Medical research is a long and difficult process that requires an extensive list of questions to be answered before a drug is considered suitable for human trials and ultimately for widespread use. Further, animal research has played a major role in providing the answers needed to drive ongoing improvements in human health.
Animal research has driven advancements in the treatment of infections, been critical in the development of new vaccines, led to new therapeutics for the treatment of cancer treatment, and has had major impacts on the management of heart disease, neurological disorders, autoimmune diseases and transplantation. Approximately 70% of the Nobel prizes granted for Physiology or Medicine used in vivo research. Without animal research, polio would still claim thousands of lives, and many vaccines would not exist. However, now millions of people are living healthy lives otherwise claimed by what are now preventable diseases.
Recent advances in research tools have been incredible. Non-animal methods now account for about 90% of medical research with much of the work formerly done in animals now being done through mathematical and computer models, in vitro cellular models and by non-invasive imaging. Many key questions remain answerable only by animal research, however.
At Horizon, we undertake our work with a great sense of responsibility, compassion and care. The rodent models we develop are designed to address the most difficult challenges that medical research has to offer and are ideally suited towards realizing the promise of personalized medicine. Genetically defined animal models are specifically targeted to a disease, biochemical pathway or genotype and so far fewer animals are required to provide the answers sought. Additionally, as these precisely generated models are mimics of human disease, they are highly effective bridges to translate genomic information into actionable therapeutics.
Our animal facilities are independently monitored by an Institutional Animal Care and Use Committee (IACUC), which evaluates all proposed research and protocols. Comprised of scientists, nonscientists, community members, and veterinarians from the local community, the group closely oversees research and ensures that it is conducted in accordance with all provisions of the PHS Policy on Humane Care and Use of Laboratory Animals.

• [Given records]:
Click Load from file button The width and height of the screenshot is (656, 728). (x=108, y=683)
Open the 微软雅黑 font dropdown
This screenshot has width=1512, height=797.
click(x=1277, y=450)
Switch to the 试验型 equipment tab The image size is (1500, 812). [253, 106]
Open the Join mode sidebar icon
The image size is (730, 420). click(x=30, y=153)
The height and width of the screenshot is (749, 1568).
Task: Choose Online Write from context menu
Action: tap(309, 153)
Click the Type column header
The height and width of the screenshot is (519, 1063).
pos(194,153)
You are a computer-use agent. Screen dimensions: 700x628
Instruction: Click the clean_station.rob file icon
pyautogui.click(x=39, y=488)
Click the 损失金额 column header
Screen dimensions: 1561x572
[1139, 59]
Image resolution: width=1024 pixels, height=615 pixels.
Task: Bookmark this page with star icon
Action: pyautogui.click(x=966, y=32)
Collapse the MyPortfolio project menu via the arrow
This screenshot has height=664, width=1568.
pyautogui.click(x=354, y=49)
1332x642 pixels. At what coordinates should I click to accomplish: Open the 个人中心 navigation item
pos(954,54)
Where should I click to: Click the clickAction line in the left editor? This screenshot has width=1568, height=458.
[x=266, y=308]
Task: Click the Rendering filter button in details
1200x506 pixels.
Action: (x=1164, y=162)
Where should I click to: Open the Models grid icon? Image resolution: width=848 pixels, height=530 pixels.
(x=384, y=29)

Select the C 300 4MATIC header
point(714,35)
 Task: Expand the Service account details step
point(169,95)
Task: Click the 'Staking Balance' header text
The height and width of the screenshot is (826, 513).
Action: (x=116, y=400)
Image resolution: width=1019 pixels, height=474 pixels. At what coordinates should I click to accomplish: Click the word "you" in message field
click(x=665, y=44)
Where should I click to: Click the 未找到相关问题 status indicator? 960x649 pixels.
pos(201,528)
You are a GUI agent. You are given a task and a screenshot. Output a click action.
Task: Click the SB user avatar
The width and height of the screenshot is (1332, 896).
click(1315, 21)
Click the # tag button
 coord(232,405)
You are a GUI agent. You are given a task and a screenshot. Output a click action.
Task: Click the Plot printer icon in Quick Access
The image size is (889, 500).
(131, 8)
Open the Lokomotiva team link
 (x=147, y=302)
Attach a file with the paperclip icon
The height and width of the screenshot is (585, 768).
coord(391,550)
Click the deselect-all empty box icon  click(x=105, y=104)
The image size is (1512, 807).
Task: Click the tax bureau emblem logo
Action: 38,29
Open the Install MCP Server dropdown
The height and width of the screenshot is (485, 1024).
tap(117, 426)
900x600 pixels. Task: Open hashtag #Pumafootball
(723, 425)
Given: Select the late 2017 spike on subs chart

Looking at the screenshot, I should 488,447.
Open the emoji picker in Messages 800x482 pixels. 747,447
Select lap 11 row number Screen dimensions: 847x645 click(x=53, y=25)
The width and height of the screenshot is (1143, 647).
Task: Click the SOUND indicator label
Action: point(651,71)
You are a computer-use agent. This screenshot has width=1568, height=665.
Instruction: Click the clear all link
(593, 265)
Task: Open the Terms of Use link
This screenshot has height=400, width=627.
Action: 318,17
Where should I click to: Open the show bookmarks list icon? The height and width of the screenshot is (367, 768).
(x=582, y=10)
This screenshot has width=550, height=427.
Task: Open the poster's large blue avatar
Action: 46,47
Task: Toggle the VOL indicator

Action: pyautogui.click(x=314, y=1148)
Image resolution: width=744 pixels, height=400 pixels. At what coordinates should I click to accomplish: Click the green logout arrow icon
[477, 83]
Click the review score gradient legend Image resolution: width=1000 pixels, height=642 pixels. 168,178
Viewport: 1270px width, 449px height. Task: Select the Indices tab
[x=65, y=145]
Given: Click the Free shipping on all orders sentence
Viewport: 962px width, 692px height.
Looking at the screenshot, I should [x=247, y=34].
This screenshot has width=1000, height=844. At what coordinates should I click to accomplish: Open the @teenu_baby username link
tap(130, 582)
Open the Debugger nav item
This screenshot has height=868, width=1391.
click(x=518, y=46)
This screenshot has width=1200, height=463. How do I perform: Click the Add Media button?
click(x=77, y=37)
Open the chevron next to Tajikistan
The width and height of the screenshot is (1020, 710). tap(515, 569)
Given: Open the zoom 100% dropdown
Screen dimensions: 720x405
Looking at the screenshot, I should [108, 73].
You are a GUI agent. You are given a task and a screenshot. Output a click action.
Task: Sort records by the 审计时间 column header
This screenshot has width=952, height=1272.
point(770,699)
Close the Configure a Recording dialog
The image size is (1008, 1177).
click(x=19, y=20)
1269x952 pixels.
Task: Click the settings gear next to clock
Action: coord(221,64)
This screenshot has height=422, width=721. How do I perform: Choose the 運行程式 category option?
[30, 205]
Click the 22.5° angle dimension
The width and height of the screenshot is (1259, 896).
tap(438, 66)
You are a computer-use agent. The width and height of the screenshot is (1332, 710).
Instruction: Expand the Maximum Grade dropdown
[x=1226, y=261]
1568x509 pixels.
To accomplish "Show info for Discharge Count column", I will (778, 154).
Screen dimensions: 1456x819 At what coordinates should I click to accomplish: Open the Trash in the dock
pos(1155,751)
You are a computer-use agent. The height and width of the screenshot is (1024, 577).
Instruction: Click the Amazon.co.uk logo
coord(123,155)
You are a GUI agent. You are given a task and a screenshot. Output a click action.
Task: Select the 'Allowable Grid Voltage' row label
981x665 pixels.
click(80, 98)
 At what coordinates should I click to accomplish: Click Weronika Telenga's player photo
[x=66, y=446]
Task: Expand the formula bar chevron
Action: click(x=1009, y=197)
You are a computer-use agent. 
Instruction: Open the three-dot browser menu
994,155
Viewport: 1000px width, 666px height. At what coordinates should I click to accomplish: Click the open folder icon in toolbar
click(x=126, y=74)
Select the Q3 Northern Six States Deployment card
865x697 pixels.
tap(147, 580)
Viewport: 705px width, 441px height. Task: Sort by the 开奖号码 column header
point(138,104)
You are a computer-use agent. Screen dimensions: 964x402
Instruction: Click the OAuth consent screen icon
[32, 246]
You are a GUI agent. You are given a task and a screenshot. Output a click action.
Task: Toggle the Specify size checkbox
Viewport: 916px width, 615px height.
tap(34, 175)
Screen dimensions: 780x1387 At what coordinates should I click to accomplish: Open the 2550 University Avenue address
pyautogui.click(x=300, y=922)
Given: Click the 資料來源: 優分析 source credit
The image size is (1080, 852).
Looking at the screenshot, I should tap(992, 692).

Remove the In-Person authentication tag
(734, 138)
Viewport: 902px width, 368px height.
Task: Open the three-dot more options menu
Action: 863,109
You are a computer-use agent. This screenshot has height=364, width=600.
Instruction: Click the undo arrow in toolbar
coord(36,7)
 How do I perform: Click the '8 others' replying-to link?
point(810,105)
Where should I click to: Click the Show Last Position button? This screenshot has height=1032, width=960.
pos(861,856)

• [What to produce]: According to the text on animal research, why do genetically defined animal models need far fewer animals? Answer in one to three sentences.

• [Result]: Genetically defined animal models are specifically targeted to a disease, biochemical pathway or genotype. Because of that targeting, far fewer animals are required to provide the answers sought.